Each tribe and tribal enterprise should incorporate a “Buy Native” policy. As a matter of fact, wouldn’t it be great if we could get a policy included in each tribe’s state gaming compact or even the National Indian Gaming Commission’s regulations. Incorporating the policy into a compact or NIGC regulations would legally solidify the effort. Let’s start lobbying for this.

Stop talking and “just do it,” by participating in your local American Indian Chamber of Commerce or Indian business association. One way to bridge the gap is to build one-on-one relationships between our business owners and those who procure for tribes and tribal enterprises. Monthly Chamber of Commerce meetings provide a consistent vehicle for this interaction.

Find and source American Indian businesses through reputable organizations such as our American Indian Chambers of Commerce. The Chambers know who is capable and really an American Indian-owned business, not a front for a majority-owned firm.
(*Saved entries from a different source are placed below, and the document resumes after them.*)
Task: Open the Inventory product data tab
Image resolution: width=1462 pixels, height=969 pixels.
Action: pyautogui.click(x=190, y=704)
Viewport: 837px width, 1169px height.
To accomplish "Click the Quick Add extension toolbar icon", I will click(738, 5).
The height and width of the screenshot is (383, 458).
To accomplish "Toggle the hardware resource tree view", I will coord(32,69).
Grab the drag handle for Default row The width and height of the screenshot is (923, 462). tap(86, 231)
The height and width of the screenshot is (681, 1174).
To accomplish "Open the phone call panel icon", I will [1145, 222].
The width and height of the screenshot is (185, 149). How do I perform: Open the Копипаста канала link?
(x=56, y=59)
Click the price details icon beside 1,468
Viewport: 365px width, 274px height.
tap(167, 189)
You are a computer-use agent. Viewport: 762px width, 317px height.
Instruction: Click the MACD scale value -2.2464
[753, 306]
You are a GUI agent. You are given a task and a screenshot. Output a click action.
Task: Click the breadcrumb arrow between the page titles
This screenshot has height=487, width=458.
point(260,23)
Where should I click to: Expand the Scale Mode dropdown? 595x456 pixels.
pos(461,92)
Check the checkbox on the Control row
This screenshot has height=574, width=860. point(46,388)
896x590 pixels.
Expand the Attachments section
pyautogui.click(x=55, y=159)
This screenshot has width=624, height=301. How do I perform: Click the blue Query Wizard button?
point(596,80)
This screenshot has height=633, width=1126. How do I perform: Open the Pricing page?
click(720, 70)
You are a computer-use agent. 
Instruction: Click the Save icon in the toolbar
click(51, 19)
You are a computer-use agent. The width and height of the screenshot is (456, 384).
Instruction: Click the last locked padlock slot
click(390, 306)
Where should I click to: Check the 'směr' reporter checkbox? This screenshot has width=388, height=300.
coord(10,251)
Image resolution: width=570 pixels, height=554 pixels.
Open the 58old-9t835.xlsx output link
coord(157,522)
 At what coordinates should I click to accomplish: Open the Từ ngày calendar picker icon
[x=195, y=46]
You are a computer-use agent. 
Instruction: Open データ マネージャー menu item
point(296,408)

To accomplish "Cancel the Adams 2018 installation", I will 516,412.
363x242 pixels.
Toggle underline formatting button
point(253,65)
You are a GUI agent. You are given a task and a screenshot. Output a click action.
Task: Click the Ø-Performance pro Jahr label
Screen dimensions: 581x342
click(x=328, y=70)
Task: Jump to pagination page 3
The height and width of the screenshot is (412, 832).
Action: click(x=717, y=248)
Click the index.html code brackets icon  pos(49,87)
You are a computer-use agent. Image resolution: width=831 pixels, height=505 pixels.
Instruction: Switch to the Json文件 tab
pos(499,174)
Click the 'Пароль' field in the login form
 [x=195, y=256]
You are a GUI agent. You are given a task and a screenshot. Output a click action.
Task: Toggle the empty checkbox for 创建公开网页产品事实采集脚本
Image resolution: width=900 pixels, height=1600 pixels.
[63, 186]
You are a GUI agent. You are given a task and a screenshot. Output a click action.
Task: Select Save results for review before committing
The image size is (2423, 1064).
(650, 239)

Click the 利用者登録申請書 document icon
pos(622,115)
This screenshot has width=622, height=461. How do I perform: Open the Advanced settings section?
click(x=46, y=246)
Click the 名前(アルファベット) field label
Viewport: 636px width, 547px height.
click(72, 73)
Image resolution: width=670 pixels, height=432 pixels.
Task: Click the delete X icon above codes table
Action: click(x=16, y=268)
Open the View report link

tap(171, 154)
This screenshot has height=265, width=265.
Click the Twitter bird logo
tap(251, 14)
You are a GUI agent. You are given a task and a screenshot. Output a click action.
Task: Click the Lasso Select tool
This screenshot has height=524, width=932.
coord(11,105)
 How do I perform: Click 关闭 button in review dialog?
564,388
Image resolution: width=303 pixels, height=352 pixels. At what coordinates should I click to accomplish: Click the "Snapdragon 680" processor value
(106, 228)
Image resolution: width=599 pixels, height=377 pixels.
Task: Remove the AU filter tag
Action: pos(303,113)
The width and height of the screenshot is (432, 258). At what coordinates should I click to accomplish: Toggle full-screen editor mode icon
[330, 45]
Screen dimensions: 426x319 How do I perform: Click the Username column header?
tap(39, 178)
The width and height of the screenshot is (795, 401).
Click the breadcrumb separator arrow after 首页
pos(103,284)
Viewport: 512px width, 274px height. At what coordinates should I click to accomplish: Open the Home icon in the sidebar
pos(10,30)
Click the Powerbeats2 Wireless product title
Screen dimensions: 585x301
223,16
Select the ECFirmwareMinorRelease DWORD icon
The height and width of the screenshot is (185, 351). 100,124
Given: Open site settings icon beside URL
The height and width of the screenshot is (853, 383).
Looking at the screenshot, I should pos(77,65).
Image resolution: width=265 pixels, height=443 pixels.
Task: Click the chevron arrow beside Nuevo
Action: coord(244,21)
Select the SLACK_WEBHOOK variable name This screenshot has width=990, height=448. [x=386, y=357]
When an American Indian-owned business loses a bid opportunity, debrief the business on what was lacking in their bid. This debriefing process is two-fold. First, it communicates to the business owner where we can do better. Secondly, it holds the procurement agent accountable for their decision.

Remove barriers; struggle within ourselves to learn that we can hire other Indians to do the job. I cannot understand why we continue to give more money and leeway to non-Native firms and hold our Native businesses under such strict rules that we are bound to fail.

I cannot tell you how many times we have been told we are too small, lack experience, or are not qualified. If we are good enough to do business with non-Native companies larger than our own casinos then we can certainly do the job. Start smaller businesses with smaller jobs to mentor and position them for growth.

Truly understand that we as American Indians, own our tribal enterprises and casinos. We are the “boss” and should act like one. If we tell our non-Native employees and partners to hire Natives then that is what rules. We treat our employees with great respect and provide outstanding salaries with benefits. We should be able to professionally enforce a “Buy Native” policy.

Stop buying only from vendors locally or “Las Vegas.” Why is it that this buy local policy overpowers buying from Natives? And, “Las Vegas” continues to not support tribal government gaming on many fronts. The spirit of the Indian Gaming Regulatory Act was to assist all Indians in our quest for economic self-sufficiency.

There are many other great ideas to implement “Buy Native.” In our Chamber, we welcome the discussion. The goals are simply to get business back to our own – and there is plenty of business for us all. It is very simple: Keep more of our money in Indian country. Be open-minded, overcome petty politics, stop the rhetoric and just “Buy Native!”

Tracy Stanhoff is a citizen of the Prairie Band Potawatomi Nation and president of the American Indian Chamber of Commerce of California.